Remember that show called What’s My Line? Ok, I’m dating myself as part of the Early Dawn of Man, but I loved that show because they always had great guests whose odd occupations made it easy to stump the stars [also because half of them were buzzed].
Well, writing a memoir is much the same thing. What’s your line? Or really, what’s your hook?
Many memoirs that cross my desk aren’t marketable because they lack a hook. The #1 reason for that is because the author is too close to his own story. Most of us lead interesting lives [well, except me, of course, where I live out my existence chained to a desk with a boozy beagle who refuses to file or answer phones] and think our lives or experiences would make a great book. As a result, I see a lot of the:
- “I grew up on a farm and milked a cranky cow”

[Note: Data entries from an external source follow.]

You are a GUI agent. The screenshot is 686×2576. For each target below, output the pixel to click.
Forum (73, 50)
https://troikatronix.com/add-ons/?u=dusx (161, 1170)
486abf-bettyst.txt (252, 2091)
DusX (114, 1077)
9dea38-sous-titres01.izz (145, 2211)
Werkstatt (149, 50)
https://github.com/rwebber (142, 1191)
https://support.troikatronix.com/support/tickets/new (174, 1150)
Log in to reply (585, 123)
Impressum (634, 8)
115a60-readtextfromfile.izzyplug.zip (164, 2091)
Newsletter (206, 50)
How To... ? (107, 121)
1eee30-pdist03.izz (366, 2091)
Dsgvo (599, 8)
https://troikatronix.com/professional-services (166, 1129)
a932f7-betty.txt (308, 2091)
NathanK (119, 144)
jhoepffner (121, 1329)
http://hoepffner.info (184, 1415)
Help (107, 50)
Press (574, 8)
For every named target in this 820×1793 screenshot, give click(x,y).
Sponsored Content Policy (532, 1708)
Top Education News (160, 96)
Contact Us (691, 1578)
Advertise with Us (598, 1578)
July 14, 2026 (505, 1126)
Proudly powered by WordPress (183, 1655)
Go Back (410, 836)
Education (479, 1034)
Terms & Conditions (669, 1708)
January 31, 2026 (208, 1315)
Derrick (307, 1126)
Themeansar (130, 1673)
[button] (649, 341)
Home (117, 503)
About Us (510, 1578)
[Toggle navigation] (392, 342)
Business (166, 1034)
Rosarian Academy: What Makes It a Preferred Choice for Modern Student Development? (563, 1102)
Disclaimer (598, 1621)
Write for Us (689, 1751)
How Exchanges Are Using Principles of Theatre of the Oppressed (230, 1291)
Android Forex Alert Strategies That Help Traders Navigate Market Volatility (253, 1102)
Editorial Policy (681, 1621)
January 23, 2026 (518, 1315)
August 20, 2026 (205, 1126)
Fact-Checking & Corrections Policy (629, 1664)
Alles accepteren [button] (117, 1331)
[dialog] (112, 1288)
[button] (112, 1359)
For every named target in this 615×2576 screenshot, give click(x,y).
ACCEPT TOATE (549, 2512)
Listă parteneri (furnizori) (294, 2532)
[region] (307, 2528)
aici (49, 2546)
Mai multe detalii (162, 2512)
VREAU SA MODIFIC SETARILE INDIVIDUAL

- “I survived cancer by eating pecan pies”
- “I went to Tibet to study Buddhism”
These are “so what?” stories. They aren’t interesting because they lack a hook. While they may be mildly entertaining to the author’s family and friends, agents and editors are looking for something that knocks us out of our chairs.
How do I know if I have a hook?
Funnily enough, most authors don’t stop to ask themselves this question when it comes to a memoir. They just sit down to write about their lives with no particular direction.
And that’s the key: Direction. Where are you going with your story? What’s your point? Is this a story with no road map? If so, how are you going to know when you’ve reached your destination? And if you do, will anyone care?
There has to be a purpose, a direction to your story. That is your hook. Let’s look back at the “I went to study Buddhism in Tibet” example. So what, right? An agent or editor may think it’s another story of seeking spiritual or religious enlightenment. But what if the author says, “Going to Tibet to study Buddhism was less about spiritual awakening than it was in my relentless pursuit to get laid.”
Wha’? Ok, that makes me sit up and take notice because the two ideas are so contrary. That’s a hook. Now whether that hook is marketable is another issue, but at least it got my attention.
There isn’t a “Mindless Wandering” category in the bookstores or any place in publishing, so what do our sales teams say when pitching to a genre buyer? The first thing they need to do is give a category. Look at your memoir; does it have a category?
- True crime?
- Travel essay?
- Humor – a la Erma Bombeck?
- Family issues?
Yes, yes, authors HATE to be categorized, but really – get over it. First thing anyone asks is, “what’s your book about?” It’s a lot easier to explain if you’ve pigeonholed yourself because now we have a frame of reference.
Have a Message
Memoirs of famous people have their own hook by the merits of their fabulosity [yes, I know it’s not a word]. But most of us walk with both feet on terra firma and breathe the same air, so I look for a memoir that says something, has a message. This is meat I can sink my teeth into.
Look at the list above and decide where you fit. Then ask yourself whether you have a message. You can have a travel essay, but what is the message? If your story is about buying a house in Rangoon and discovering it’s infested with pygmy mice, then what is the message about your travel essay?
Readers are looking for a story that makes us think long after they’ve finished the book, makes us care, so you want to consider whether your story makes an impact. And the way to do that is to have a message. I love a good memoir that forces me to look inward, to look at my own life with a different perspective.
For instance, my dear mother married my dear father and discovered too late that he had this crazy side that said things like, “Hey, darlin’, Parsons Corp. has a jobsite starting up in Baatman, Turkey. Let’s go!” Now this is in 1953-ish, so there’s no town, no hospital, no school, no nuthin’. But Mom, good soldier that she is, sez, “sure, sweetie.” Mind you, they have three small kids [I’m not quite a glimmer in anyone’s eyes yet].
Now what kind of brain slippage does it take to say yes to this adventure? But they went and had an incredible experience. They tell stories that make my sides split – like my brother drinking Mom’s perfume – her last vestige of civilization – and he didn’t have the good grace to even barf it up. Or the time Mom, who was forever fishing my sibling’s toys out of the toilet and sink, reached into the toilet to retrieve a dropped frog, only to discover it was real. I’m sure she left a dent in the ceiling.
Then there are the poignant stories about how my father gave money to a village so they could grow crops and survive. For hundreds of miles, villages knew of my dad, and would always make sure they were safe and always protected. When my sister got scarlet fever, people traveled for miles to make sure “the American girl” was ok. Still chokes me up.
All told, Mom is an incredibly good sport, and I love her adventurous spirit and love for my dad that she’d say yes to something that would have most people grabbing for a Xanax. Her experiences of Alice stepping through the Reality Glass with three young kids are great fodder for a memoir because there are so many elements that create the hook, the category, and the message.
Hook: “Stick with me, kid, I’ll show you the world!”
Category: Travel essay
Message: True happiness is how you handle life when it spills its guts in your lap.
Take another look at your memoir and ask yourself three basic questions:
What’s my hook?
What’s my category?
What’s my message?
As for Mom, I think she’s certifiable, but I do adore her more than anything.